The Nun Hieria was born into a pagan family, and became the wife of a Roman senator, but after a mere 7 months was widowed. While in the Assyrian city of Seuapolis, she learned that in the vicinity of the city of Niziba there was a women's monastery, in which asceticised the young Monastic Febronia, distinguished for her particularly strict life. Under the guise of a wanderer, Hieria visited her and conversed with her all night, being instructed in the Christian faith, and then having returned home, she was baptised and persuaded her parents to do likewise.
During the time of the persecution by Diocletian (284-305), the majority of the inhabitants of the Niziba monastery left and hid away from the persecutors, but Saint Febronia was brought to trial before the cruel official Selinus and for her confession of Christ she was subjected to inhuman tortures. Saint Hieria intrepidly denounced the cruelty of the torturers. The judge gave orders to arrest and torture her also, but then he changed his mind, in learning that Saint Hieria – was the widow of a Roman senator.

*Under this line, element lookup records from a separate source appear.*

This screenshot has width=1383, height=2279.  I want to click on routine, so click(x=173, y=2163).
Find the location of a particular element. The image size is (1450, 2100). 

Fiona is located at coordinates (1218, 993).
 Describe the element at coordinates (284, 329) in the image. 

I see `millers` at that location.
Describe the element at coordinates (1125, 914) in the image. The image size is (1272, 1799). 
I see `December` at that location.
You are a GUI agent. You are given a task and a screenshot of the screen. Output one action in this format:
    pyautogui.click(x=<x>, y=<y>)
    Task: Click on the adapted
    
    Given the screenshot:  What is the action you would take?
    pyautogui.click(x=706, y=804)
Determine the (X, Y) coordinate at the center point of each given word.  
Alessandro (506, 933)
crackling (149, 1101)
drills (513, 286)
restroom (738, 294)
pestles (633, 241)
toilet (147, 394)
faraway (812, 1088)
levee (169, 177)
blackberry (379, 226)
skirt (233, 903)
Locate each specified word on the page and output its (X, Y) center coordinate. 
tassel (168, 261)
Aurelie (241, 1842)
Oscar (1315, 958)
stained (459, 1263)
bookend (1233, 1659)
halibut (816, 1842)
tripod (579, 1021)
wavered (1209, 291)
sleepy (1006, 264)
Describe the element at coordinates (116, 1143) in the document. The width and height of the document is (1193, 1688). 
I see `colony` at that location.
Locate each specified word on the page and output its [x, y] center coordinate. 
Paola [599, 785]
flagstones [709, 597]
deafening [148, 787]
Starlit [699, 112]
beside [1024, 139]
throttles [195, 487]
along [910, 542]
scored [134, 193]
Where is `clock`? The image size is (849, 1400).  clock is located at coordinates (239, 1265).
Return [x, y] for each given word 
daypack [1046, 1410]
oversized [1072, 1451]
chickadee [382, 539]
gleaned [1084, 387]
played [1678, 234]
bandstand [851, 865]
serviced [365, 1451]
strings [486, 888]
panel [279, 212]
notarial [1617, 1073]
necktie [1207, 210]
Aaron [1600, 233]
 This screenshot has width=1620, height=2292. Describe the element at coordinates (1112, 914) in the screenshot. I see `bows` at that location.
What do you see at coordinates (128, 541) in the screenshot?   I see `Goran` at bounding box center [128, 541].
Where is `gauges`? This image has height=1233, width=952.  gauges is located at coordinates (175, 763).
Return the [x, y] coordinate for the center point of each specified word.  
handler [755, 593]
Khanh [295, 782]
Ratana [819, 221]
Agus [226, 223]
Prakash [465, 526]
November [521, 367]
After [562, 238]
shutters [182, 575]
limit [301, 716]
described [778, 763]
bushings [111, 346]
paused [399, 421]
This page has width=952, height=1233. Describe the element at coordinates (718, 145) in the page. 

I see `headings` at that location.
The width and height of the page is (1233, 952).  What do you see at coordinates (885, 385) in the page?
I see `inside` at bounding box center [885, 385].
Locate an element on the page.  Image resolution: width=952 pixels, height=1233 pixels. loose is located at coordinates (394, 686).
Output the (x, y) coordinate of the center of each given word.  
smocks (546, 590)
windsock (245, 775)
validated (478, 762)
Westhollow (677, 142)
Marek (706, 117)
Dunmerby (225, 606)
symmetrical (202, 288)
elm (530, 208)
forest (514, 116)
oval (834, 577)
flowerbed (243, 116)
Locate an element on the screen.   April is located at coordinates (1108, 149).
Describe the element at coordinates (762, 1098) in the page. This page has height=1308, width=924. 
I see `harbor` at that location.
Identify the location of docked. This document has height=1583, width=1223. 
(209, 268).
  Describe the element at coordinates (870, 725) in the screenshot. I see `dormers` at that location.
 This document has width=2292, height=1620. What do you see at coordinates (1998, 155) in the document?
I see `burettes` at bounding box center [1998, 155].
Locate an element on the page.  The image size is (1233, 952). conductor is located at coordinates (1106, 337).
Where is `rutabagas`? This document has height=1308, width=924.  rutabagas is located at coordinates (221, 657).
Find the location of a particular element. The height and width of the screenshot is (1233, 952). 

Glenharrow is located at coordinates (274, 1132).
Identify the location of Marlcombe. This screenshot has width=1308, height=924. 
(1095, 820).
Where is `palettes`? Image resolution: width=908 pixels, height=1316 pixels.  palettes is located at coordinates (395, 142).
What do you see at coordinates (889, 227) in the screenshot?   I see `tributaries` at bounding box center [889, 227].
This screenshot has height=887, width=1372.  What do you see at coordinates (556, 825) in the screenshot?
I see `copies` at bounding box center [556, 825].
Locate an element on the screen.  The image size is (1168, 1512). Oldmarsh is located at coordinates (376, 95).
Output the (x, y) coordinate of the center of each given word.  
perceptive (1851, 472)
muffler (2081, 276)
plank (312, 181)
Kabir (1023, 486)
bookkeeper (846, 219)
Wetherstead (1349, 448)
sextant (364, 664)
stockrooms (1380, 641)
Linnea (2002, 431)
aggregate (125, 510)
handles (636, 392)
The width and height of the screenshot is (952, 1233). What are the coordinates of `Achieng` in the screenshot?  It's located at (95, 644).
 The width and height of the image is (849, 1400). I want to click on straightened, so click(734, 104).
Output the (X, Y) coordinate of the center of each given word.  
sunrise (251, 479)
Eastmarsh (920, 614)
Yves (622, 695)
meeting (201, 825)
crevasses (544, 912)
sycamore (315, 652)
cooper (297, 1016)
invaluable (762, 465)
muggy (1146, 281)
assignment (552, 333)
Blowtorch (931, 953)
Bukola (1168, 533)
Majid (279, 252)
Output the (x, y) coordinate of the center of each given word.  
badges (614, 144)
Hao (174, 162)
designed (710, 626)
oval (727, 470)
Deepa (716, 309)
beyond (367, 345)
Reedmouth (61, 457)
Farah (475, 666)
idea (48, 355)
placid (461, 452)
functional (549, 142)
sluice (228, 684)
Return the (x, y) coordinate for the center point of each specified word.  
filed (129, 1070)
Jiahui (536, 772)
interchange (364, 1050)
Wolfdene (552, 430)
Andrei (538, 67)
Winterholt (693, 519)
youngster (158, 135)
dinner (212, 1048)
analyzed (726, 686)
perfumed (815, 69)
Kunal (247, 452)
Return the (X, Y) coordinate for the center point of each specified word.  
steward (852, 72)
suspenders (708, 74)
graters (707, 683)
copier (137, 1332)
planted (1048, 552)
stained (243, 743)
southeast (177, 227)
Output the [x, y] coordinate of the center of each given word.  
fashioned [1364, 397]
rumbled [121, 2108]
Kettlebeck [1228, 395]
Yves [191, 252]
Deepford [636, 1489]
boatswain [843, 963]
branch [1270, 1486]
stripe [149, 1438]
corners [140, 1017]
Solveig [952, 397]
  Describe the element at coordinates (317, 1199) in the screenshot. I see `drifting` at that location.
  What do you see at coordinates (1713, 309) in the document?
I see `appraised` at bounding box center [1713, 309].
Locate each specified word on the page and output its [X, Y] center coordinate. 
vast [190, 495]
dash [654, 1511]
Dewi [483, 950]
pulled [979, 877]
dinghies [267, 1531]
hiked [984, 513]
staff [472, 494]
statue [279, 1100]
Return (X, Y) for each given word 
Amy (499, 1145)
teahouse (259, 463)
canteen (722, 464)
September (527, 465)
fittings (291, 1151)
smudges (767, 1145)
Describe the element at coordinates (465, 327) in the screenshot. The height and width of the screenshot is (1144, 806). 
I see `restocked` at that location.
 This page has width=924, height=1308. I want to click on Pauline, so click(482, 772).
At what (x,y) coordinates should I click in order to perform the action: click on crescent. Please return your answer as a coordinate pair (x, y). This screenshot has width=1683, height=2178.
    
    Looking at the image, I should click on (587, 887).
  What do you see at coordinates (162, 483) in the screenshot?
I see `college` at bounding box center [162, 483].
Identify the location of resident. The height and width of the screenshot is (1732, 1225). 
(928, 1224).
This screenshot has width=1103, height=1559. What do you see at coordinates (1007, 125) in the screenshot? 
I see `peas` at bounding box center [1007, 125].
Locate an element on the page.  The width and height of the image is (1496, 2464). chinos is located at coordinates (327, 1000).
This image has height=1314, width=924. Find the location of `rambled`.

Bitterly bewailing the martyr's death of Saint Febronia (+ c. 304, Comm. 25 June), Hieria grieved, that she herself had not been vouchsafed to suffer for the faith in Christ. With tears she besought the hegumeness Brienna to accept her in place of Febronia at the monastery. Having bestown all her substance upon the monastery, the nun Hieria spent there the remaining days of her life and peacefully reposed to God in about the year 320.